Lpmarena.com, Jumat malam (16/05), ratusan orang memadati booklovers festival, di Bale Black Box yang berlokasi di Belakang Perpustakaan Institut Seni Indonesia (ISI) Sewon Indah, Bantul, Yogyakarta. Malam itu adalah acara diskusi pemikiran marxis antara teori dan praktik sekaligus peluncuran jurnal pemikiran marxis Indoprogress. Seorang bernama Dede Mulyanto tengah duduk bersama Muhidin M. Dahlan (Juru Kliping Harian Jogja), Kus Sri Antoro (relawan forum komunikasi masyarakat agraris) dan Udin Choirudin di depan para peserta diskusi.
Dede Mulyanto (Editor jurnal Indoprogress) sebagai pembicara memulai pemaparannya dengan menyampaikan apa yang dimaksud dengan jurnal. “Jurnal itu kan catatan harian, jurnal itu mengumpulkan pengetahuan-pengetahuan. Tapi persoalannya adalah kalau jurnal ngomongin diri sendiri daripada penindasan maka jurnal banyak mudharatnya,” paparnya.
Berbicara terkait pemikiran marxis antara teori dan praktik, Ia menyebutkan pada titik permasalahan di mana harus ada keseimbangan antara teori dan praktik. “Problemnya kalau kita banyak berputar pada teori maka banyak mudharatnya. Sebaliknya kalau kita praktek tanpa ada teori, maka kita gak ada landasan. Siapa aja dipukul. Marxis sesederhana apapun pasti ada teorinya,” ungkap Dede.
Pembahasan marxisme tidak jauh dari kapitalisme, neoliberalisme dan postmodernisme. Lebih lanjut Dede membahas tentang kapitalis. “Kapitalis nggak kelihatan, kapitalis itu struktur. Kapitalis dan ploretarian itu kan relasi struktural. bukan orang-orang yang bisa ditunjuk hidungnya. Jika kita mengeksploitasi perlawanan kita pada orang, maka kita sama saja melawan bayang-bayang dari struktur. Makanya penting pemetaan itu. Secara teoritis kita tegas, mana kawan dan mana lawan,” ungkapnya menjelaskan.
Sementara Kus Sri Arianto yang juga sebagai pembicara dalam diskusi itu menghubungkan kapitalisme dengan penindasan. Menurutnya, penindasan itu terjadi karena ada subjek. “Penindasan itu kan terjadi ketika ada penindas dan ada yang ditindas. Berarti kan ada subjek. Jika keduanya hilang maka gak ada penindasan. Itu kan semacam penyelesaian win win solution.”

DAFTAR TUGAS —
- 1) Susun ulang paragraf pada kutipan halaman yang diawali "Lpmarena.com, Jumat malam" dalam bentuk daftar berpoin singkat. Pertahankan fakta-fakta utamanya.
- 2) Berdasarkan kutipan halaman, apa kedudukan Dede Mulyanto di jurnal Indoprogress?

ENTRI YANG DITAMPILKAN —
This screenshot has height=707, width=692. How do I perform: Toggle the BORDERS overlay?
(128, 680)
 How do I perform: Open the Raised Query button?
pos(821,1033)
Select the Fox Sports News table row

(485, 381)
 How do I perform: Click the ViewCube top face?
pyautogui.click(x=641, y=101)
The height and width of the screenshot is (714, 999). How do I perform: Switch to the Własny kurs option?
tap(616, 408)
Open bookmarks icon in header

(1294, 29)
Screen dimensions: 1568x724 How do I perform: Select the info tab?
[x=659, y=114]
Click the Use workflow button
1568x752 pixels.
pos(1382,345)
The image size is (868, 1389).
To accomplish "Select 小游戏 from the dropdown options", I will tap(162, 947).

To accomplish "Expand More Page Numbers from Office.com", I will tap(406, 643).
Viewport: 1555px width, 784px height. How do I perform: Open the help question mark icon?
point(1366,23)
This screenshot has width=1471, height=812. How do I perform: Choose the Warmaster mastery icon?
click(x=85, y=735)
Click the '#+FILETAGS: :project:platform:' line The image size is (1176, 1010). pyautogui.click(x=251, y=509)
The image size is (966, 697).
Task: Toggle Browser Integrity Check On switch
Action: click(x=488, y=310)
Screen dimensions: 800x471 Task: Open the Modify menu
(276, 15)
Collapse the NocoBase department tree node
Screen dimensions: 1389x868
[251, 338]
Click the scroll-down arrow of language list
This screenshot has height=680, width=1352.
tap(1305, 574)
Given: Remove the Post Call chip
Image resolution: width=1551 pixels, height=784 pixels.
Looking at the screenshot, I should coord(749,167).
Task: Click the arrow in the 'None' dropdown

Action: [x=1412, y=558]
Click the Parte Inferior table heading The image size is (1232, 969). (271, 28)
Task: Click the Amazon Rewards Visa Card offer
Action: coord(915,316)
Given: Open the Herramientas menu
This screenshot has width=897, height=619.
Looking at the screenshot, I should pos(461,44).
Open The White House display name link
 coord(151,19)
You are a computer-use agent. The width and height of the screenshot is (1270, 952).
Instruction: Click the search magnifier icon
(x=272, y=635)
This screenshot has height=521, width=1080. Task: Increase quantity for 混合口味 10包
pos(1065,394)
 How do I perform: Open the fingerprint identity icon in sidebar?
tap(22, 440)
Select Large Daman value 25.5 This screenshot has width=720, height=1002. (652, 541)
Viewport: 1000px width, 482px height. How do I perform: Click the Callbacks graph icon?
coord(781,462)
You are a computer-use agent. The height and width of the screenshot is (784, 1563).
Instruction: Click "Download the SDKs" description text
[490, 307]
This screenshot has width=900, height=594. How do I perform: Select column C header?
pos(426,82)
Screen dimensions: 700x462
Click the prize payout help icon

SOAL TERJAWAB —
- 1)
- Waktu: Jumat malam (16/05)
- Acara: booklovers festival yang dipadati ratusan orang, berupa diskusi pemikiran marxis antara teori dan praktik sekaligus peluncuran jurnal pemikiran marxis Indoprogress
- Tempat: Bale Black Box, di belakang Perpustakaan Institut Seni Indonesia (ISI) Sewon Indah, Bantul, Yogyakarta
- Duduk di depan peserta diskusi: Dede Mulyanto, Muhidin M. Dahlan (Juru Kliping Harian Jogja), Kus Sri Antoro (relawan forum komunikasi masyarakat agraris), dan Udin Choirudin

- 2) Editor jurnal Indoprogress.